A Royal blue season

FOR the boys and girls of summer, the last out in the last game of the World Series marks the end of a season, with all that that implies. As any sandlotter knows, snappier weather hardens the ball. Autumn winds play havoc with fielding. Dwindling daylight curbs afternoon warmth and presages winter's chill. Time to return the glove to the bottom dresser drawer. Turn over field and stands to football, whose system of crowds and huddles and brief playing formations seems better suited to inclemency. But not without noting that the 1985 World Series ended a remarkable professional season: a record 47 million attendance for the two major leagues and a profusion of individual records, led by Pete Rose's replacing Ty Cobb as the player with the greatest number of career base hits. On the downside, there was the taint of drug scandal, which commissioner Peter Ueberroth sought ways -- possibly including drug tests -- to eradicate.

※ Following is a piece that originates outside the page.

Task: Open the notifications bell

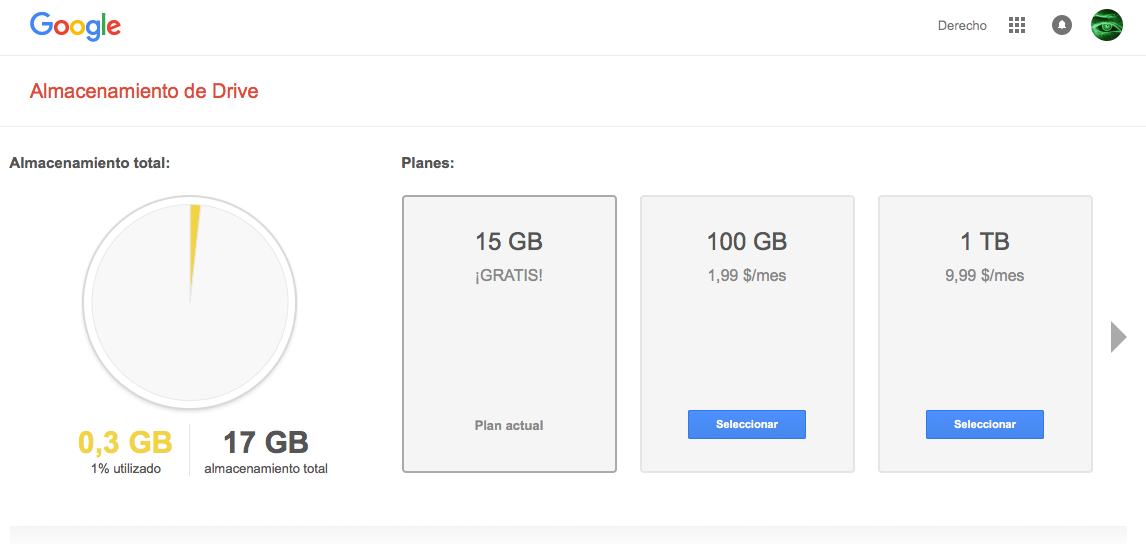Action: pos(1062,26)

That effort lies ahead. The substances involved, chiefly cocaine, are the drugs of the affluent. Professional baseball players are privileged not alone by the velocity of their throwing or by their reflexes at bat; the game is a business made lucrative by television and promotion, a business uniquely sensitive to perceptions of its character and image. All associated with the game -- players, owners, promoters -- should heed the commissioner's warning to take the drug challenge seriously.

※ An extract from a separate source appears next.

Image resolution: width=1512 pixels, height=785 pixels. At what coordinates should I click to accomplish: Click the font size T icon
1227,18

In the end it was the Kansas City Royals' season. Coming from behind twice, down three games to one in the American League playoffs against Toronto and again in the Series against the National League's St. Louis Cardinals, the Royals were not to be stopped.

The final game, an 11-0 laugher, was one of those episodes that usually occur during midseason and are forgotten: For the Cardinals, too, the one-sided game should be seen in the context of an otherwise exceptional year. After all, who among us hasn't at some point gone 11 and nothing?

Why do we celebrate the one victor and not the 25 teams that lost along the way? The one seventh-game winning pitcher and not the five routed in a single inning, or the millions of watching fans for whom the game is spectacle, and nothing more?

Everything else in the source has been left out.